Dataset:
▬▬▬▬▬▬
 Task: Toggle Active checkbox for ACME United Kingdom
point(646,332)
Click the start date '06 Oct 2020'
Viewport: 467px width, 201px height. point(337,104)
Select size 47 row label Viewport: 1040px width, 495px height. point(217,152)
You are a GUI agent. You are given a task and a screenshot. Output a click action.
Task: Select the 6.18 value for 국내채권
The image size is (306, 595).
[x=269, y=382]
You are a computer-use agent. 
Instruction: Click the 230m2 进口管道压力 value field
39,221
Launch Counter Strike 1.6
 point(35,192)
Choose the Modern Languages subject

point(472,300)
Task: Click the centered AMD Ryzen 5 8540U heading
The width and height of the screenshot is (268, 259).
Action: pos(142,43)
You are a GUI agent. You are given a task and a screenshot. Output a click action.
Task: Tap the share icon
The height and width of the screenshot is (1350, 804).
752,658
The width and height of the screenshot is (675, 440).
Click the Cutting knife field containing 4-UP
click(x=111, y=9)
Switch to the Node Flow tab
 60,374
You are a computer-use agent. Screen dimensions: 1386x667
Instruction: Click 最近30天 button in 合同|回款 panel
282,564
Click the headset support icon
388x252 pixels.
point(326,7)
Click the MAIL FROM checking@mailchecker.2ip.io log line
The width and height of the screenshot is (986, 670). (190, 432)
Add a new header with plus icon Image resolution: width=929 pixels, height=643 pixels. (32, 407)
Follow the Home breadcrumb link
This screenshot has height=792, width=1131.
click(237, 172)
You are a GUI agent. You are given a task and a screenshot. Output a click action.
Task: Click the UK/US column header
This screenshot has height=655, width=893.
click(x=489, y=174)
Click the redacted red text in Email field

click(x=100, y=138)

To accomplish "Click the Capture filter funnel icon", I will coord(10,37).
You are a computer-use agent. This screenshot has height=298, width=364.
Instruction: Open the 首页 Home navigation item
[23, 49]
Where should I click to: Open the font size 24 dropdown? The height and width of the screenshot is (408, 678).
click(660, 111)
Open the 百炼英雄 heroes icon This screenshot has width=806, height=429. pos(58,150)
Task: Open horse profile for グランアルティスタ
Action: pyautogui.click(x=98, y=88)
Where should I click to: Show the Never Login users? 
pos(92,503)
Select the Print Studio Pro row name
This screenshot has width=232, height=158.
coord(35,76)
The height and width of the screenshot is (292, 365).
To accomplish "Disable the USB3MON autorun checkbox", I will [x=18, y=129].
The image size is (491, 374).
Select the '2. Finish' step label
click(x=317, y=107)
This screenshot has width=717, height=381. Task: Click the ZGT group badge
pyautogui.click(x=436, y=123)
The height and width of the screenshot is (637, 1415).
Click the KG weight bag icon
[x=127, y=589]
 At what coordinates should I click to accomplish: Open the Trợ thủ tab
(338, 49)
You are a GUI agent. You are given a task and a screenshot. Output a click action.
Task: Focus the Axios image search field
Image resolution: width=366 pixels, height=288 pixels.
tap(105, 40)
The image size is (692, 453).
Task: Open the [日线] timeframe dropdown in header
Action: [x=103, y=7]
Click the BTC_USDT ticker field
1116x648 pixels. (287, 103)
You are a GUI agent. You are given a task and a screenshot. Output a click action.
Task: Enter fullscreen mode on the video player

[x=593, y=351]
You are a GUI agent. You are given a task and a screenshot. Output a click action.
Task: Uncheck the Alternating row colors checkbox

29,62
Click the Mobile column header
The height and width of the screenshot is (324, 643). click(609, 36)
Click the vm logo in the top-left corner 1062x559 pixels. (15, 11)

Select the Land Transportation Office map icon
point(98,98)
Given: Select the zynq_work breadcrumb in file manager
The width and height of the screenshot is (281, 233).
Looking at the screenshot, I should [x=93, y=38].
▬▬▬▬▬▬
Problem to solve: Exactly as they stand, write out all of the entries.

Output:
 Task: Toggle Active checkbox for ACME United Kingdom
point(646,332)
Click the start date '06 Oct 2020'
Viewport: 467px width, 201px height. point(337,104)
Select size 47 row label Viewport: 1040px width, 495px height. point(217,152)
You are a GUI agent. You are given a task and a screenshot. Output a click action.
Task: Select the 6.18 value for 국내채권
The image size is (306, 595).
[x=269, y=382]
You are a computer-use agent. 
Instruction: Click the 230m2 进口管道压力 value field
39,221
Launch Counter Strike 1.6
 point(35,192)
Choose the Modern Languages subject

point(472,300)
Task: Click the centered AMD Ryzen 5 8540U heading
The width and height of the screenshot is (268, 259).
Action: pos(142,43)
You are a GUI agent. You are given a task and a screenshot. Output a click action.
Task: Tap the share icon
The height and width of the screenshot is (1350, 804).
752,658
The width and height of the screenshot is (675, 440).
Click the Cutting knife field containing 4-UP
click(x=111, y=9)
Switch to the Node Flow tab
 60,374
You are a computer-use agent. Screen dimensions: 1386x667
Instruction: Click 最近30天 button in 合同|回款 panel
282,564
Click the headset support icon
388x252 pixels.
point(326,7)
Click the MAIL FROM checking@mailchecker.2ip.io log line
The width and height of the screenshot is (986, 670). (190, 432)
Add a new header with plus icon Image resolution: width=929 pixels, height=643 pixels. (32, 407)
Follow the Home breadcrumb link
This screenshot has height=792, width=1131.
click(237, 172)
You are a GUI agent. You are given a task and a screenshot. Output a click action.
Task: Click the UK/US column header
This screenshot has height=655, width=893.
click(x=489, y=174)
Click the redacted red text in Email field

click(x=100, y=138)

To accomplish "Click the Capture filter funnel icon", I will coord(10,37).
You are a computer-use agent. This screenshot has height=298, width=364.
Instruction: Open the 首页 Home navigation item
[23, 49]
Where should I click to: Open the font size 24 dropdown? The height and width of the screenshot is (408, 678).
click(660, 111)
Open the 百炼英雄 heroes icon This screenshot has width=806, height=429. pos(58,150)
Task: Open horse profile for グランアルティスタ
Action: pyautogui.click(x=98, y=88)
Where should I click to: Show the Never Login users? 
pos(92,503)
Select the Print Studio Pro row name
This screenshot has width=232, height=158.
coord(35,76)
The height and width of the screenshot is (292, 365).
To accomplish "Disable the USB3MON autorun checkbox", I will [x=18, y=129].
The image size is (491, 374).
Select the '2. Finish' step label
click(x=317, y=107)
This screenshot has width=717, height=381. Task: Click the ZGT group badge
pyautogui.click(x=436, y=123)
The height and width of the screenshot is (637, 1415).
Click the KG weight bag icon
[x=127, y=589]
 At what coordinates should I click to accomplish: Open the Trợ thủ tab
(338, 49)
You are a GUI agent. You are given a task and a screenshot. Output a click action.
Task: Focus the Axios image search field
Image resolution: width=366 pixels, height=288 pixels.
tap(105, 40)
The image size is (692, 453).
Task: Open the [日线] timeframe dropdown in header
Action: [x=103, y=7]
Click the BTC_USDT ticker field
1116x648 pixels. (287, 103)
You are a GUI agent. You are given a task and a screenshot. Output a click action.
Task: Enter fullscreen mode on the video player

[x=593, y=351]
You are a GUI agent. You are given a task and a screenshot. Output a click action.
Task: Uncheck the Alternating row colors checkbox

29,62
Click the Mobile column header
The height and width of the screenshot is (324, 643). click(609, 36)
Click the vm logo in the top-left corner 1062x559 pixels. (15, 11)

Select the Land Transportation Office map icon
point(98,98)
Given: Select the zynq_work breadcrumb in file manager
The width and height of the screenshot is (281, 233).
Looking at the screenshot, I should [x=93, y=38].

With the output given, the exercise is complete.